* **AIM**: Copy these lines of the material verbatim, beginning at the line that contains "Where should I click to: Click the Mockly" and ending after the line that contains "will (x=444, y=503).".

* **GIVEN RECORDS**:

════════════════

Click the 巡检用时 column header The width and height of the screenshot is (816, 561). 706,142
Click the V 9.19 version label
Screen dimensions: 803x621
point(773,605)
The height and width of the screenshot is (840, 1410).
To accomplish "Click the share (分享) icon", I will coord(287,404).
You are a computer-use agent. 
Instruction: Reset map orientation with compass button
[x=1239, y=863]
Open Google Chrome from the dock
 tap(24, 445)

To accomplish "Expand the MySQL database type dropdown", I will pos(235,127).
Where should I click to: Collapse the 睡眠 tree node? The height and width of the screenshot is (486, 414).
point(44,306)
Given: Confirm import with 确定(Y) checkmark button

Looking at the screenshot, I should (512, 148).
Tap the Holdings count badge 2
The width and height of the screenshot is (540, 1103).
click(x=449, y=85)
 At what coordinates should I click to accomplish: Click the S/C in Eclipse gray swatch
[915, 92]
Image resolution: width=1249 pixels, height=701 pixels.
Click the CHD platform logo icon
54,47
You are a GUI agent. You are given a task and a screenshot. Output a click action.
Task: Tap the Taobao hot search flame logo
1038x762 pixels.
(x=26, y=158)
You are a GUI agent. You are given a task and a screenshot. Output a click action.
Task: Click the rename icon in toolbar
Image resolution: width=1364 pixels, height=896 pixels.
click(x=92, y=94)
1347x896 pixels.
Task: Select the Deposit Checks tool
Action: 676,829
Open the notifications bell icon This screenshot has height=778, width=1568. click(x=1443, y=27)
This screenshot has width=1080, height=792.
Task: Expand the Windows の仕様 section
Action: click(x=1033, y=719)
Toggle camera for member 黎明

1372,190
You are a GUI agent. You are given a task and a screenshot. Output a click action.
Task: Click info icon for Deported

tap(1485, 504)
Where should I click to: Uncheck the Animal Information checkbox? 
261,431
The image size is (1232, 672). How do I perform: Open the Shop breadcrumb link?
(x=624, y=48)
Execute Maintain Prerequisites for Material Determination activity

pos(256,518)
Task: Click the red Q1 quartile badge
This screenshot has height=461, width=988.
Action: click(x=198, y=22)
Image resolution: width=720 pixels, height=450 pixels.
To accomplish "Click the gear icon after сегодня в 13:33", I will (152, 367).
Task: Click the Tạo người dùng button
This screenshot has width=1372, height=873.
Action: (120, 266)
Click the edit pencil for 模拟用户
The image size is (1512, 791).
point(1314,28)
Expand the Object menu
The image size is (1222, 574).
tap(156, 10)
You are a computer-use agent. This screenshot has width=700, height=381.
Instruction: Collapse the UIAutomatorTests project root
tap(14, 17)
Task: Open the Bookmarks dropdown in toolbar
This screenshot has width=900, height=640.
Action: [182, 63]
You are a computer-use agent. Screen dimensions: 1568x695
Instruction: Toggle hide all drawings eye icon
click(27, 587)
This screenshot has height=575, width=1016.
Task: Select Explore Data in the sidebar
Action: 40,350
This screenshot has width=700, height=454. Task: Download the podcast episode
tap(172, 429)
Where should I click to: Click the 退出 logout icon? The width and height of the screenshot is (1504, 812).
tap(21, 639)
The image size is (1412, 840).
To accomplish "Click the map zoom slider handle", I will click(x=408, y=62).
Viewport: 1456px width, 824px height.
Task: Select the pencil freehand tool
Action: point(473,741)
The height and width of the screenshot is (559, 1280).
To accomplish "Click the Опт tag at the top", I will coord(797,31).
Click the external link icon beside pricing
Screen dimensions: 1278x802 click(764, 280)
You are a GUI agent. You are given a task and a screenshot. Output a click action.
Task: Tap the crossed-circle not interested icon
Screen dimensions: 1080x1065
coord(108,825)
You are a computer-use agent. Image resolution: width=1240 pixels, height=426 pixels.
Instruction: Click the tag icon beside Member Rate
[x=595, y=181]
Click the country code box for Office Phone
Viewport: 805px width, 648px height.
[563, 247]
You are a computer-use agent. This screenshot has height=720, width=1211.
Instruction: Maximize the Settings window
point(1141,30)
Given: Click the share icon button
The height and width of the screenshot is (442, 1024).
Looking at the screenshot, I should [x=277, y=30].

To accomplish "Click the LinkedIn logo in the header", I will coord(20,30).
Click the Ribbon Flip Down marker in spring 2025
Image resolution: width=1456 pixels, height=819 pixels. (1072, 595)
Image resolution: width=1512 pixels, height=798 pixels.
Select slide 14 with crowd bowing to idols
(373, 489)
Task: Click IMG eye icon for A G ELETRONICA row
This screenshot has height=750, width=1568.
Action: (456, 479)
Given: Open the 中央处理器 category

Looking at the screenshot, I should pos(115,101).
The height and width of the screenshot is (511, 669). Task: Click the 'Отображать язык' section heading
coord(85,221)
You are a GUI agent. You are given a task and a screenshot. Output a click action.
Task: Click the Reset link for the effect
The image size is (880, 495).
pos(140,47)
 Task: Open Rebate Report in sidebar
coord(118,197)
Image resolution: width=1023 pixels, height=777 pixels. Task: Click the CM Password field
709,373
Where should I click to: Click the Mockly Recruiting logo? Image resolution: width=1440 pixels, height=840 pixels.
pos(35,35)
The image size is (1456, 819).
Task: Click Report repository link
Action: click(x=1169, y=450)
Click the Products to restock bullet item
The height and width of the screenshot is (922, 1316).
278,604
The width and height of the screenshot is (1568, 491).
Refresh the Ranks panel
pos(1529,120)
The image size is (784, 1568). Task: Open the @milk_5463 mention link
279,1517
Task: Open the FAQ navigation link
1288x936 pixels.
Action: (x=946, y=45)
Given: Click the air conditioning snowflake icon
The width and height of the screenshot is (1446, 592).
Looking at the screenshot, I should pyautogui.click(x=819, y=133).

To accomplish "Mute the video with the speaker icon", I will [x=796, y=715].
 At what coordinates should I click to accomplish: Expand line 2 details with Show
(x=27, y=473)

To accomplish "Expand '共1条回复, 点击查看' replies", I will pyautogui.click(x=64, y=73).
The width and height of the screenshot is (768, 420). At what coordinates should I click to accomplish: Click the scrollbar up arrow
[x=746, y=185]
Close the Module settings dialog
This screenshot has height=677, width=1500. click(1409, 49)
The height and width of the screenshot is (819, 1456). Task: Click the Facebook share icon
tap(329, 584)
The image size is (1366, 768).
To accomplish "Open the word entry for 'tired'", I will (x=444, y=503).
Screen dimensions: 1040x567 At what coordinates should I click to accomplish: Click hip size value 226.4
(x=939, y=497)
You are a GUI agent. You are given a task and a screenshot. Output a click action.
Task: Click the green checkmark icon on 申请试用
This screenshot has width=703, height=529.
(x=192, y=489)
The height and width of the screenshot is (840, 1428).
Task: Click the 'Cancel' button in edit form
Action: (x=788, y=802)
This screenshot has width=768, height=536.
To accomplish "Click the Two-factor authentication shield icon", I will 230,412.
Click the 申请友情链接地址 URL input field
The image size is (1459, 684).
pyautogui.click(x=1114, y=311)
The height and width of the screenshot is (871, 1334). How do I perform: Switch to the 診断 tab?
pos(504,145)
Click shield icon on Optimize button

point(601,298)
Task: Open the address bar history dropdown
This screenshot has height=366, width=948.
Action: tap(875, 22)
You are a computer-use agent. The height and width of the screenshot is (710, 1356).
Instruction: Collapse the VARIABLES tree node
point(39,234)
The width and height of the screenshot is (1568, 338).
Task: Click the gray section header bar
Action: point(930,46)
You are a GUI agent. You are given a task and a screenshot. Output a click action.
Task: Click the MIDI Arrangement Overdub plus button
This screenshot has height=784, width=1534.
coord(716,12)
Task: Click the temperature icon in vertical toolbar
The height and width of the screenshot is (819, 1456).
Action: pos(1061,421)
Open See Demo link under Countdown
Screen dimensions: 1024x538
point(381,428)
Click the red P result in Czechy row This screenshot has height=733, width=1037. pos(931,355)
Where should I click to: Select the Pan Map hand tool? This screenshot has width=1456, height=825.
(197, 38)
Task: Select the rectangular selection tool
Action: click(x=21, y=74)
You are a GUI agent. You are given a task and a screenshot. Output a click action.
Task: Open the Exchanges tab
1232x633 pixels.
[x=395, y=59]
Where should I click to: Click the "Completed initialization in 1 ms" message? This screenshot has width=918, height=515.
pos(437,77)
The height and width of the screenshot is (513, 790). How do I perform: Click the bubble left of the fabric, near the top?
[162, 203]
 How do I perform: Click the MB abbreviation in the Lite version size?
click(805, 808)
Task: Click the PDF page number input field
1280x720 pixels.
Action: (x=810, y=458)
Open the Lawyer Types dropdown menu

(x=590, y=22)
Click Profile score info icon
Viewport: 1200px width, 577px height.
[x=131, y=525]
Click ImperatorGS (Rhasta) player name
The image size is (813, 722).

════════════════

* **TASK OUTPUT**:
Where should I click to: Click the Mockly Recruiting logo? Image resolution: width=1440 pixels, height=840 pixels.
pos(35,35)
The image size is (1456, 819).
Task: Click Report repository link
Action: click(x=1169, y=450)
Click the Products to restock bullet item
The height and width of the screenshot is (922, 1316).
278,604
The width and height of the screenshot is (1568, 491).
Refresh the Ranks panel
pos(1529,120)
The image size is (784, 1568). Task: Open the @milk_5463 mention link
279,1517
Task: Open the FAQ navigation link
1288x936 pixels.
Action: (x=946, y=45)
Given: Click the air conditioning snowflake icon
The width and height of the screenshot is (1446, 592).
Looking at the screenshot, I should pyautogui.click(x=819, y=133).

To accomplish "Mute the video with the speaker icon", I will [x=796, y=715].
 At what coordinates should I click to accomplish: Expand line 2 details with Show
(x=27, y=473)

To accomplish "Expand '共1条回复, 点击查看' replies", I will pyautogui.click(x=64, y=73).
The width and height of the screenshot is (768, 420). At what coordinates should I click to accomplish: Click the scrollbar up arrow
[x=746, y=185]
Close the Module settings dialog
This screenshot has height=677, width=1500. click(1409, 49)
The height and width of the screenshot is (819, 1456). Task: Click the Facebook share icon
tap(329, 584)
The image size is (1366, 768).
To accomplish "Open the word entry for 'tired'", I will (x=444, y=503).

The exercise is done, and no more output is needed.